To nurture and cherish values and principles of life, the home must be a cradle of love, affection, and compassion. “This is what we attempt to make our home, despite our human frailties, with God’s grace,” Carina reiterates. Children need to learn to be free, independent and responsible for their actions in life.

“We pray for our children and support them in the best way we can afford so that they become the best persons they want to be in life,” Carina added. They are concerned for their children like other parents in the world. They entrust them to God to bless them.
 
Back To One’s Roots
Vieser and Carina were born and brought up in the provinces, and are now living and working in Manila. Their children were born and are currently living in the city.
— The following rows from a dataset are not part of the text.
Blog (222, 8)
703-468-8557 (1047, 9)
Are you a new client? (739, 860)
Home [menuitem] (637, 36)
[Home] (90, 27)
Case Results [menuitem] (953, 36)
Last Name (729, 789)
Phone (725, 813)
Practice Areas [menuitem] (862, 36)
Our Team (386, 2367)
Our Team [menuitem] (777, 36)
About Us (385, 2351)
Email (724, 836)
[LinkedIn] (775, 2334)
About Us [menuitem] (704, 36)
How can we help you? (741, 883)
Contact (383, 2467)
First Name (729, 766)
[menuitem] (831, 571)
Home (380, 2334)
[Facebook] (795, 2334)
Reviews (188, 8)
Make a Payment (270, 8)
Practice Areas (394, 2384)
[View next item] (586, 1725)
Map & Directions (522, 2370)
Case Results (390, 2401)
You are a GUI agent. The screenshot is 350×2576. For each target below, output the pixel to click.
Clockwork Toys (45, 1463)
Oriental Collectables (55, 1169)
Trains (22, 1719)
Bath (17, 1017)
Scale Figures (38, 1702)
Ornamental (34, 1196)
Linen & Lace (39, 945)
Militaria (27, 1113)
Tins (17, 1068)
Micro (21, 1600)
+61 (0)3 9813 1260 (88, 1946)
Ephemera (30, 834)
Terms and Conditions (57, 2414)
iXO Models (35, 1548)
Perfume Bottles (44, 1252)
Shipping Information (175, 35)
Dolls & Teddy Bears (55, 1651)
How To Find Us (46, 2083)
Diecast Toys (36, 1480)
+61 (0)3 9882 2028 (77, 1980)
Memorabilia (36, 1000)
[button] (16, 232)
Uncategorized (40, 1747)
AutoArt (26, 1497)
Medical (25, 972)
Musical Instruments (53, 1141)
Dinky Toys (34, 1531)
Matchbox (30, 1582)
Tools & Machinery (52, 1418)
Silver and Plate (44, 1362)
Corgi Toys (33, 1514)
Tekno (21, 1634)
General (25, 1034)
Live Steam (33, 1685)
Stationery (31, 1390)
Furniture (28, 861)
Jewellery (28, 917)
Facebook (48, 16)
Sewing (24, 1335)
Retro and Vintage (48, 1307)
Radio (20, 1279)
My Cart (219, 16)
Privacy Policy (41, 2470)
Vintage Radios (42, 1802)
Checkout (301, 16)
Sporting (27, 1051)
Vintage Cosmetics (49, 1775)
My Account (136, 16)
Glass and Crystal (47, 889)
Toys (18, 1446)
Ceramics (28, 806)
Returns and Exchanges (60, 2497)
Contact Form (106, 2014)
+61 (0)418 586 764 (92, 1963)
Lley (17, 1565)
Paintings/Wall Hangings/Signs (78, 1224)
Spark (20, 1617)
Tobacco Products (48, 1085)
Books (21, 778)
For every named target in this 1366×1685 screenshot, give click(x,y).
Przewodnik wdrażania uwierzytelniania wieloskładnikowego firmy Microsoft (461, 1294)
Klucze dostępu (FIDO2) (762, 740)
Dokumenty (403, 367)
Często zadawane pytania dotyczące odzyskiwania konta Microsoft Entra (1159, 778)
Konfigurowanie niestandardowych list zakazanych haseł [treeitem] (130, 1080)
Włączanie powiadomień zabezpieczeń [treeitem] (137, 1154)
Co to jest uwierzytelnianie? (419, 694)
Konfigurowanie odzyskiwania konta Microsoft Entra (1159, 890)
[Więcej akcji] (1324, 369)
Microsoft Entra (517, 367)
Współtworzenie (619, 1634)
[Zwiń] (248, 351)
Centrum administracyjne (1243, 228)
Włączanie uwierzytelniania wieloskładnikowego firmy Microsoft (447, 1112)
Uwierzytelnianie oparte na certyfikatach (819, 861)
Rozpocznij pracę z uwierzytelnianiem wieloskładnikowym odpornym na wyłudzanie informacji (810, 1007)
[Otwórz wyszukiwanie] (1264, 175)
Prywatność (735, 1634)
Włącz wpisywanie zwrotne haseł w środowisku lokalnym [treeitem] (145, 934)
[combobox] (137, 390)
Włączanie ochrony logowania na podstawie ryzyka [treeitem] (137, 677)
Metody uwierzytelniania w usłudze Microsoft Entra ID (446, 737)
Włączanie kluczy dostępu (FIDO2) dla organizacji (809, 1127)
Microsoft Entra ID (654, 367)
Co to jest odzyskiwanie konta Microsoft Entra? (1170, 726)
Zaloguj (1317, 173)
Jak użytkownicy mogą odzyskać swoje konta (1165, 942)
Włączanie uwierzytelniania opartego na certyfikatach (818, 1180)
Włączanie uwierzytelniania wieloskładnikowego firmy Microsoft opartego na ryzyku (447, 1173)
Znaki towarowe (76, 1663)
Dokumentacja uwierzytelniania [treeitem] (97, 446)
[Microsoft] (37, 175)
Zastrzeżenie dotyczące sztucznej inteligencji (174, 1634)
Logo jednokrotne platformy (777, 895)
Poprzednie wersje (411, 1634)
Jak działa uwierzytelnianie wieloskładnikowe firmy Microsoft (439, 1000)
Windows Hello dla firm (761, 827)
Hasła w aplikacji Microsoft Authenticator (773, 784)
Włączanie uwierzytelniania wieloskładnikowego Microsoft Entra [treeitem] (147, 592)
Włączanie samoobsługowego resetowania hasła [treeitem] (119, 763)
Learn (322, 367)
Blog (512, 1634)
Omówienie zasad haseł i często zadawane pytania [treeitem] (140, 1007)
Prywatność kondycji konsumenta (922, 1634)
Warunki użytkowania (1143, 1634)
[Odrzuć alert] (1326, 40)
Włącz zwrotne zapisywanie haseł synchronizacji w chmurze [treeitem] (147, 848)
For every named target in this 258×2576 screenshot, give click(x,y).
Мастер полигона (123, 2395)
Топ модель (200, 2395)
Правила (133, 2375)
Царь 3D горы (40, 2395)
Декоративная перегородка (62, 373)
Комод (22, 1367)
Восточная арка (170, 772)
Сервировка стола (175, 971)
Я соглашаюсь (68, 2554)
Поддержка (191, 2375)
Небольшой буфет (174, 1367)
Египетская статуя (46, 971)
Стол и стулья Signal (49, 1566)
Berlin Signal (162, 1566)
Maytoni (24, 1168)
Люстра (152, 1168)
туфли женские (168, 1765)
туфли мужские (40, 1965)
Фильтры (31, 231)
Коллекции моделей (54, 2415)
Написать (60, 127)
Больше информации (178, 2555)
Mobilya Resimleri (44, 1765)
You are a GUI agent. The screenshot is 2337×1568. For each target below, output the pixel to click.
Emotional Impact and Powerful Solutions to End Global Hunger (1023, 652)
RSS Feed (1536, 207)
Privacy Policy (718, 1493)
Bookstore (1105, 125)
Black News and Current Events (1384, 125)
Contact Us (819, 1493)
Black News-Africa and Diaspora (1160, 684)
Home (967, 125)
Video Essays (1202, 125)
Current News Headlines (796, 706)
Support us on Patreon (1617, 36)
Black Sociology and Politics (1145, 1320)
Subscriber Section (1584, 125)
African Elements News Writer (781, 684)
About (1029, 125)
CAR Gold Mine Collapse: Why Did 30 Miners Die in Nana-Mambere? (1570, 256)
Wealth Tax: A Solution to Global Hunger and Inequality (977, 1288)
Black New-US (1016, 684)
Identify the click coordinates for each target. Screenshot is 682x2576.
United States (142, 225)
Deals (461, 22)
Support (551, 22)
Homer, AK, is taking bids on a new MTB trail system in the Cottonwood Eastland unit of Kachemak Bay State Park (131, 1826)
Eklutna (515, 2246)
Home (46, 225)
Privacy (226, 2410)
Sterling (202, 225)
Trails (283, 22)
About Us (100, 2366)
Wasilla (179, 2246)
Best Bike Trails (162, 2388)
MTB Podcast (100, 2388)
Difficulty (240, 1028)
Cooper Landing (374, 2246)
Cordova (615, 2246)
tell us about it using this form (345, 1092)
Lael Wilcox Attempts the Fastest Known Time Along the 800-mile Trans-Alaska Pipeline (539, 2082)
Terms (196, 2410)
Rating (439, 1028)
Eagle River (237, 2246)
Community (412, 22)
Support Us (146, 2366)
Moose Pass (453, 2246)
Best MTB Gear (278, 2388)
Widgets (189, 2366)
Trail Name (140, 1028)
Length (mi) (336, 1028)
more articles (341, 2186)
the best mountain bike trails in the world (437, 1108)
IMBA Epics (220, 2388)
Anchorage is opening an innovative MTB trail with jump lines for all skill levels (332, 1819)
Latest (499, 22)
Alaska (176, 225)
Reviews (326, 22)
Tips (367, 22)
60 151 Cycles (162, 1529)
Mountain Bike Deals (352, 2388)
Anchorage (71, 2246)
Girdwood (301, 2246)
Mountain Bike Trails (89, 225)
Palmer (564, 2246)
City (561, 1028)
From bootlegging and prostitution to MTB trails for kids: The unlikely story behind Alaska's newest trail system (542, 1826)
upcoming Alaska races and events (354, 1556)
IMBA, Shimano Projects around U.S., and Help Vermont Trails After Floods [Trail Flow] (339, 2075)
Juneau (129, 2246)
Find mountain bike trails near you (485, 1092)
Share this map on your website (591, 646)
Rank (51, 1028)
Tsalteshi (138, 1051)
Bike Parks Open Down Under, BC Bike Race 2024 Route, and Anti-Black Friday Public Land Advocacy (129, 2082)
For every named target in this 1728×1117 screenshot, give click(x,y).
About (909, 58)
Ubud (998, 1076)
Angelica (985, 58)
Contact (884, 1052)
To bridge this urban and rural divide, it is a practice to return with their children to their maternal and paternal grandparents’ homes during vacations. “We bring our children to our ancestral homes so that they know their roots.”

These visits and interactions with their relatives and neighbors back in the provinces give the opportunity to their children to experience the ‘rural touch.’ “It is good to know their roots, especially how people in the provinces live their lives and practice their faith,” says Vieser.
 
Role Models 
To validate some insights of the parents’ impact on their children, World Mission talked to Cari, the eldest daughter, and Ivan, their son. When asked about her parents’ role in their lives, Cari points out, “First of all, our parents are good role models for us. They influence us to be responsible. They encourage us to join PALS with which we grew up participating in BCBP.”

For Ivan, it is more of a personal impact. “I have imbibed several values from my parents. They inspire us to make use of our resources prudently,” he says. For example, parents tell him and his siblings not to buy expensive brands even if they could afford them. “We learn the value of compassion and respect for life in participating in our parents’ programs and in all that they do for us and others. We learn to empathize with others’ plight and express our solidarity.”

Parents’ words and deeds reinforce their identities as children of God. They expose their children to varied contexts and learn to interpret and intervene with Gospel values and self-discovery.

“Having Catholic parents help to deepen our faith in God and practice one’s religion. Such efforts motivate us to reflect on our life, our relationship with God and others,” explains Ivan.  

“Our parents subtly transmit ways of faith and human values that take concrete actions in their daily lives to inspire us, so that we seek to share their common principles that would make us responsible persons for others.” 

Ivan has developed into a person of character and responsibility toward self and others, though he has his share of limitations, he learns to grow amidst imperfections.

“Our parents have taught us to serve and not to be served. They transmit the faith to us by their actions and examples. They encourage, teach and educate us not only religiously but also civilly, that is, to be responsible and be good citizens,” concludes Ivan.